Mas antes disso, percussão e sopro se encontraram no show do grupo baiano Orkestra Rumpilezz. Sob o comando do maestro, compositor, arranjador e saxofonista Letieres Leite, a Rumpilezz trouxe para o palco do TCA a mistura que lhe deu reconhecimento: ritmos da terra (candomblé, sambas do recôncavo) aliados às influências jazzísticas. Além da qualidade sonora, o visual do grupo também chama a atenção. Os percussionistas tocam de terno e os sopros usam bermuda e camiseta – todos de branco. A Rumpilezz satisfez as expectativas do público, que pediu (em vão) bis no fim do show. Rigorosa com o horário, a organização do evento se apressou em trocar o cenário, causando certo mal estar para os músicos da Orkestra e também para os espectadores. No intervalo, Marcos Suzano se desculpou em nome dos organizadores e deu continuidade às apresentações com o grupo Amazonnes, da Guiné.
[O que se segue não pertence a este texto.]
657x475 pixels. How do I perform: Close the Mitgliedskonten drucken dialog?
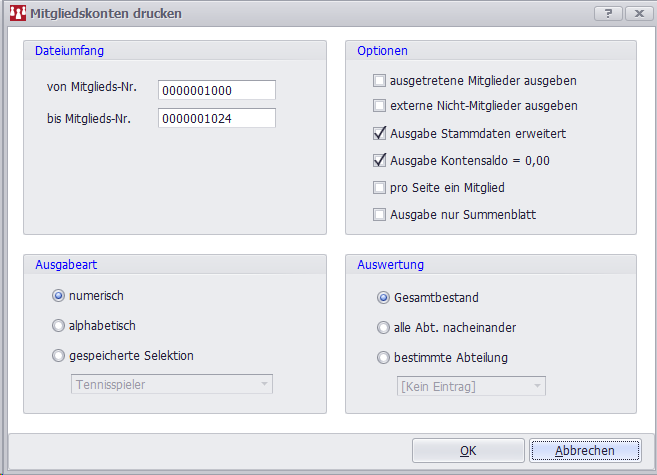pyautogui.click(x=636, y=14)
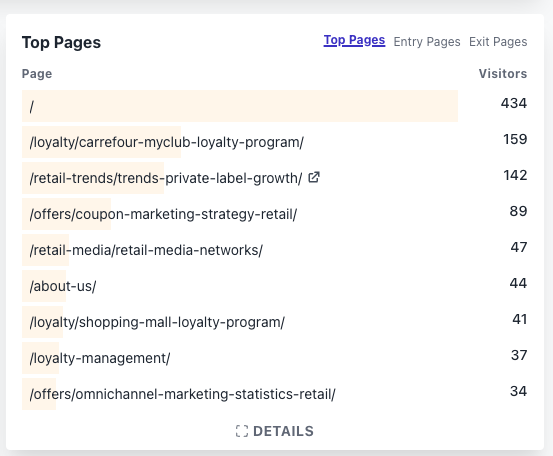The width and height of the screenshot is (553, 456).
Task: Click the 434 visitors count
Action: pyautogui.click(x=514, y=103)
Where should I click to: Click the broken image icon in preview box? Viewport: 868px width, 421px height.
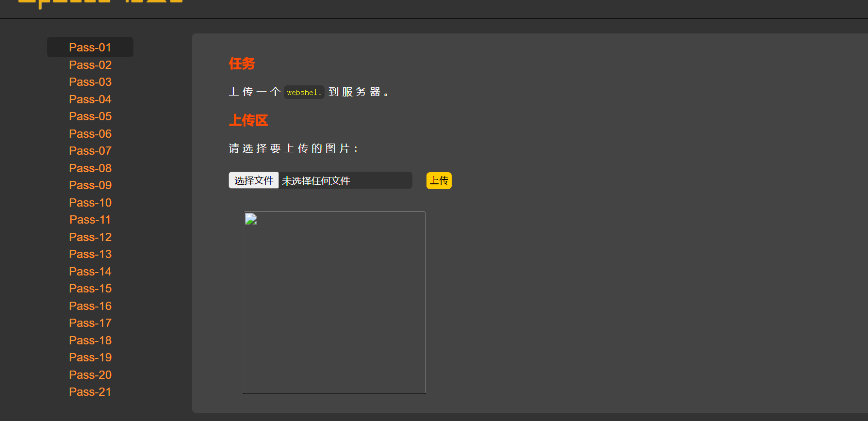[251, 219]
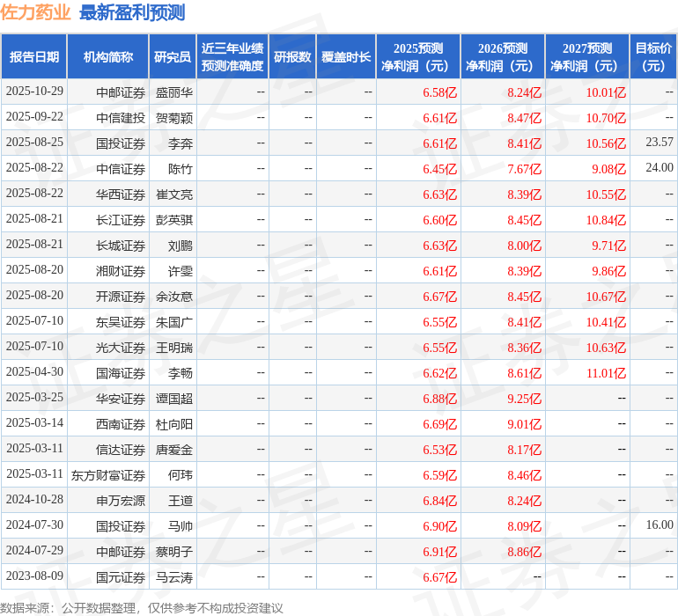
Task: Select the 目标价 column header
Action: 653,57
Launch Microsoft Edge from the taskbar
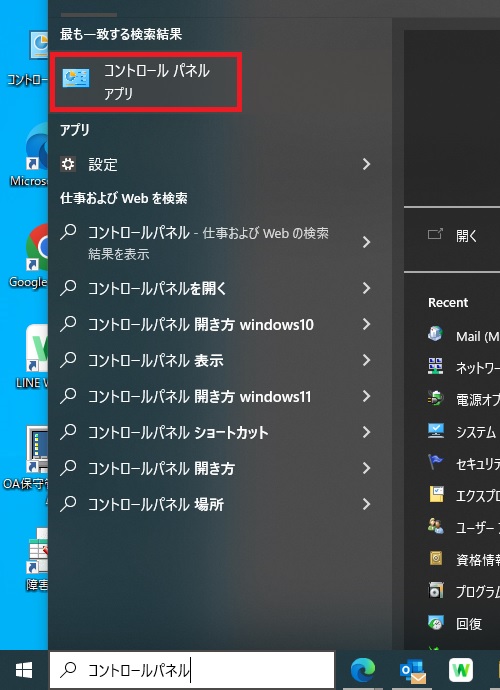Image resolution: width=500 pixels, height=690 pixels. (x=363, y=670)
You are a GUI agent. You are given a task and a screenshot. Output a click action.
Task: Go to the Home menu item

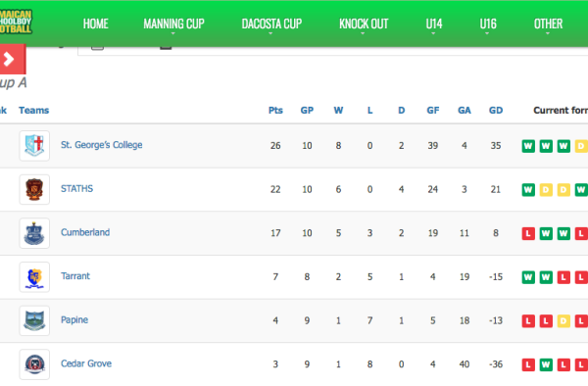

Composto exclusivamente por mulheres, o Amazonnes é a energia africana em sua potência máxima. Para além da vigorosa batida percussiva, o grupo canta a tradição cultural de seu país e dança com força e agilidade impressionantes. As artistas do Amazonnes mostraram ritmo e alegria do início ao fim do show. A batida contagiante era quase uma provocação aos espectadores, presos às cadeiras. Elas pareciam se sentir em casa e esbanjaram simpatia nas brincadeiras e interações com a platéia – incluindo soltar beijinhos e pedir palmas, no que eram prontamente atendidas. A apresentação do Amazonnes arrebatou o público, provando que os batuques africanos falam mesmo a nossa língua.
Quem encerrou a primeira noite do Perc Pan foi o aguardado grupo Stomp, reconhecido mundialmente por explorar os ritmos da vida cotidiana. Criado na Inglaterra em 1991, o Stomp tem hoje mais de dez companhias espalhadas pelo mundo e a que se apresentou em Salvador era composta pelo elenco norte-americano. O início do show é aparentemente despretensioso: um homem entra varrendo o chão como se estivesse em casa. Em seguida, entram os outros sete integrantes com suas vassouras e fazem o ato banal virar arte. O Stomp faz malabarismo com os pés e as mãos e cria verdadeiras sinfonias com simples palmas e pisadas, caixas de fósforo, canos, sacos plásticos e latões de alumínio. “Eu queria fazer metade do que os caras do Stomp fazem. Foi sensacional!” empolga-se a estudante Isabel Vieira, traduzindo a sensação geral causada pelo grupo. Contando com o baiano Marivaldo dos Santos no elenco, o Stomp impressiona pela capacidade de utilizar objetos triviais para produzir som. E de qualidade.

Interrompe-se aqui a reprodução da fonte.